Presenteeism: The cost of having sick employees at work

ManagementOctober 16, 2020 18:08

Written by Max Loong, Senior Career Advisor

The rise in working from home arrangements due to the coronavirus seems likely to be a permanent practise for some organisations. While this brings many benefits to both employees and employers, it’s also possible to lead to instances of Presenteeism – employees working while being unwell.

Although it might be seen to some as a commitment to their work, it is definitely not good for employees and businesses in the long run. In this blog, we detail the issue of Presenteeism, how it poses a risk to companies, and how to prevent such working culture.


The issue of Presenteeism

Singaporeans clocked one of the longest working hours in the world – In 2017, we worked an average of 45 hours per week. While some may take it as a positive sign that we’re among the most hardworking people around, is that really something worth recognising ourselves for?

The idea of presenteeism could be a cultural tendency – especially apparent in Asian countries like Singapore, Hong Kong, and Japan – where you’re sometimes encouraged to develop a sense of association with your colleagues. Employees may feel like they need to constantly make their presence felt (to show face), to avoid facing negative consequences from taking sick leave.

This is apparent with workers in Singapore who mentioned that it was normal to see unwell colleagues at work, citing worries such as:

  • Confronting a backlog of work
  • Having colleagues covering their duties
  • Risk of losing monetary rewards for taking sick leave
  • Risk of poor performance appraisal ratings

And this continues to be the case even with work from home arrangements.

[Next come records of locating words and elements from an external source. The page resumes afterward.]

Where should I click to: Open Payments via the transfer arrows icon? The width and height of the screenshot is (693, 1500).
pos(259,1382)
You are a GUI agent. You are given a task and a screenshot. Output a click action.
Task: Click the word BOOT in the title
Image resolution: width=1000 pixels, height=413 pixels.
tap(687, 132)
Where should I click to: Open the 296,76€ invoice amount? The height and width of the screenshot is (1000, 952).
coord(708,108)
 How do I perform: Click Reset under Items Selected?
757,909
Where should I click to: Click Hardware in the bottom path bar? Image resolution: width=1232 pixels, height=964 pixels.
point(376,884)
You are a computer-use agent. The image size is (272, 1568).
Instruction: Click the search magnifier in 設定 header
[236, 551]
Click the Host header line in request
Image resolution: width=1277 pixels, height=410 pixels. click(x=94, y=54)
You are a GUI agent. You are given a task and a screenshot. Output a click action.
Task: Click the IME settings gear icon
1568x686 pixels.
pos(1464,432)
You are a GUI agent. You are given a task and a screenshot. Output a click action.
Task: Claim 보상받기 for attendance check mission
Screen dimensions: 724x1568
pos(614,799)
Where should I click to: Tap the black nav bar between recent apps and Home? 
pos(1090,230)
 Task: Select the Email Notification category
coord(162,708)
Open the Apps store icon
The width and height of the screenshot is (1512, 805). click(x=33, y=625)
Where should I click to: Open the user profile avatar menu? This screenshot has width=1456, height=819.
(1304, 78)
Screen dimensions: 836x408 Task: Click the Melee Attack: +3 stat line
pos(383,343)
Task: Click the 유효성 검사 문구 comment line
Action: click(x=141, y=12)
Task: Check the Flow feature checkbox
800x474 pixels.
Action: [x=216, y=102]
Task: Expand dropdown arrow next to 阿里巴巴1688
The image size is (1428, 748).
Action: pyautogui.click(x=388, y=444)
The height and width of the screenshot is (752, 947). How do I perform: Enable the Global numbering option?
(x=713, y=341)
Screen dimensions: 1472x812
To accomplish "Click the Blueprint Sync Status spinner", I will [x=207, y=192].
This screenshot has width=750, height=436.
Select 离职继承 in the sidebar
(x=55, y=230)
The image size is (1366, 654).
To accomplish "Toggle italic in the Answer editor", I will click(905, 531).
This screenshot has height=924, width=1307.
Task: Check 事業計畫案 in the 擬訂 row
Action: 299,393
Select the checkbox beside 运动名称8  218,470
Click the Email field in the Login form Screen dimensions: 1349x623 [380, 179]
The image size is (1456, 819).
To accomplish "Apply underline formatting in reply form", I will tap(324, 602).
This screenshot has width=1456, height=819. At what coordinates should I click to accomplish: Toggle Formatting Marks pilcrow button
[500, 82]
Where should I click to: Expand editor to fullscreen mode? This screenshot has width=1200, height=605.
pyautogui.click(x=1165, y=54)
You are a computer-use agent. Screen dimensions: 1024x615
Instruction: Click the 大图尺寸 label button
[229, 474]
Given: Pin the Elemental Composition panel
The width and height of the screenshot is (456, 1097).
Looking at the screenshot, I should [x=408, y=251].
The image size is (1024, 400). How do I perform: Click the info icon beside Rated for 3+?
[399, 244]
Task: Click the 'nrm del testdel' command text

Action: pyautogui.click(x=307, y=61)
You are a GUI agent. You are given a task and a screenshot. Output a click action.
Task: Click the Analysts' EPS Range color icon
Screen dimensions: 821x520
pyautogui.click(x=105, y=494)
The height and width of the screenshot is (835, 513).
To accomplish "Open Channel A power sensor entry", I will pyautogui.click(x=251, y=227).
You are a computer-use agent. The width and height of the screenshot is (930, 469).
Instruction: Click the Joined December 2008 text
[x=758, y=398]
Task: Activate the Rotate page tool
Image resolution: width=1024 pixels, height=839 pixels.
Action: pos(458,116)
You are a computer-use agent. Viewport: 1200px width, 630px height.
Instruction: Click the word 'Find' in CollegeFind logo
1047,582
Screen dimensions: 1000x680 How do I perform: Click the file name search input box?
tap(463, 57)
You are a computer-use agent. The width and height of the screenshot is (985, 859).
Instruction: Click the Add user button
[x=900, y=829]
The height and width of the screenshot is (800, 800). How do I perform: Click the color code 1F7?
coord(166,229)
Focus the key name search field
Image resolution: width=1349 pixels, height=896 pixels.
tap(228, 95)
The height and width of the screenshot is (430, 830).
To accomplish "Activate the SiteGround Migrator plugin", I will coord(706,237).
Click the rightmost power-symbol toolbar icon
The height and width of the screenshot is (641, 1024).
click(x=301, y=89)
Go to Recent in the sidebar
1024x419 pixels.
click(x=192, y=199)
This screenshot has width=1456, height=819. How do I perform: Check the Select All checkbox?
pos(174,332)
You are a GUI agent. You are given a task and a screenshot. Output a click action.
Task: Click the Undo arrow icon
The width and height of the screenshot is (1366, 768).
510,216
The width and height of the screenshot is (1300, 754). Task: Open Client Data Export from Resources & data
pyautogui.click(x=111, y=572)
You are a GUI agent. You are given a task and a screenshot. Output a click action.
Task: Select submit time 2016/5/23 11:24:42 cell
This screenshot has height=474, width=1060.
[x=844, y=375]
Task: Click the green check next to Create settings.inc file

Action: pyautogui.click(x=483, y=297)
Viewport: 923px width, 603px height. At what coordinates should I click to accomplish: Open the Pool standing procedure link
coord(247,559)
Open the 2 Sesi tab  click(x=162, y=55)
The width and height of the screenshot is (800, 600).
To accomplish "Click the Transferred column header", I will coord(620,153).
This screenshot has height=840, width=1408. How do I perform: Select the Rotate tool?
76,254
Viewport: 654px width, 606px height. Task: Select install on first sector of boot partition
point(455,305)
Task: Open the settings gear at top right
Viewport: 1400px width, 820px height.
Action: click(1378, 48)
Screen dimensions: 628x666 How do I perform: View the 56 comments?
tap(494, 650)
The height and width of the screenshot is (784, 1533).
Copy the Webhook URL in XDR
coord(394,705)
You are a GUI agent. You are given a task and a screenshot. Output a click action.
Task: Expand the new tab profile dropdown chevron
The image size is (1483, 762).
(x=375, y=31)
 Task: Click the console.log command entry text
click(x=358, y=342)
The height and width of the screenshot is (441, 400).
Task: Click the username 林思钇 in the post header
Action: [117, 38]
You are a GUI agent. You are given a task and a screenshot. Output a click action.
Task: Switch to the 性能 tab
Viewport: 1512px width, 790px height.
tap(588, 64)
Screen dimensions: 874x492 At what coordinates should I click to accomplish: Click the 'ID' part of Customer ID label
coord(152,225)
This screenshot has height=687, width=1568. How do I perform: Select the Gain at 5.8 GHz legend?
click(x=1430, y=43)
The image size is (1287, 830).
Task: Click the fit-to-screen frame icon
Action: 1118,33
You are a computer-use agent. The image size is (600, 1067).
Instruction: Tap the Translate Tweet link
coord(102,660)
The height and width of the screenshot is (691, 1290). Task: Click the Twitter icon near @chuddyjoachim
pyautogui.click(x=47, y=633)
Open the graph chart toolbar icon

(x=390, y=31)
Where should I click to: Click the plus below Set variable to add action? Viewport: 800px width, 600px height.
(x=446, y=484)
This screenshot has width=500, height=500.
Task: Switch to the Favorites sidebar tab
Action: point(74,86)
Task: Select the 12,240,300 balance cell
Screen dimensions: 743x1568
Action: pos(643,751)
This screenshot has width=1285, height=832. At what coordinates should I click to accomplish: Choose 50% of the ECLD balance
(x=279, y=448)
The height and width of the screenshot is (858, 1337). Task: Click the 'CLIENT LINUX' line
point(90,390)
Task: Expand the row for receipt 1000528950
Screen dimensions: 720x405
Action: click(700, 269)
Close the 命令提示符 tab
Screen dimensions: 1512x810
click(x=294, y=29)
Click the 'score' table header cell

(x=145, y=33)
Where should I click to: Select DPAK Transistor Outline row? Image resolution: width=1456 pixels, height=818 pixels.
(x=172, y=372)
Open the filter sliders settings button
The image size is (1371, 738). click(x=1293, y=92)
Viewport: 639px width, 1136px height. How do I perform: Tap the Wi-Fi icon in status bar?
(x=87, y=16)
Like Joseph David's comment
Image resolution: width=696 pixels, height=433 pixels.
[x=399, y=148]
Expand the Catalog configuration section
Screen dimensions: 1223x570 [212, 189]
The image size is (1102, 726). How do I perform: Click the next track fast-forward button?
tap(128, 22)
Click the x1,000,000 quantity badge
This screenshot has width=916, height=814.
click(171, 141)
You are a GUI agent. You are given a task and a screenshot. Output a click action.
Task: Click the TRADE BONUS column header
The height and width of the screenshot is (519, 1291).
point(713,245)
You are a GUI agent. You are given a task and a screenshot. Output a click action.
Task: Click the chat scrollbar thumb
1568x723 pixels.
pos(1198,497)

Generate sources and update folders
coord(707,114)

The workplace practice of Presenteeism is evidently a lose-lose game. For employees, not tending to illnesses poses a risk of multiple physical health risks in the future. Sickness presenteeism also has an effect on their psychological well-being as well – impacting their decision-making ability and reducing their productivity at work.

For employers, presenteeism can create direct and indirect costs for you and your organisation. Research conducted by the Duke-NUS Medical School in Singapore found that presenteeism can cost employers $12.1 billion per year. Going through this vicious cycle with pressure to work while unwell, leading to a decrease in productivity levels, employees will find themselves unsatisfied with their work and diminish his/her company loyalty. Losing valuable talents, especially ones that produce results due to outdated company practices does not sound like a winning deal.


Having healthy, happy employees is good business

Employees are one of the most valuable assets of an organisation, and allowing them to work at their potential will definitely be a win-win.

Communication is critical to tackling the occurrence of presenteeism. Educating every employee about your organisation’s leave policy and debunking any perceptions that this leave shouldn’t be taken. In addition, employers should consistently communicate and understand your employee’s different needs and work circumstances. If employees believe that their employer is thoughtful of their needs, employees can work free from fear of discipline and undertake their work duties without diminishing productivity.


The Bottom Line

Creating a work environment where employees at all levels feel safe to discuss their needs for flexibility is key to being aware of and reducing presenteeism within your organisation. With employee wellbeing being central to their satisfaction and engagement at work, placing value on this will ensure you’re a forward-thinking and responsive employer.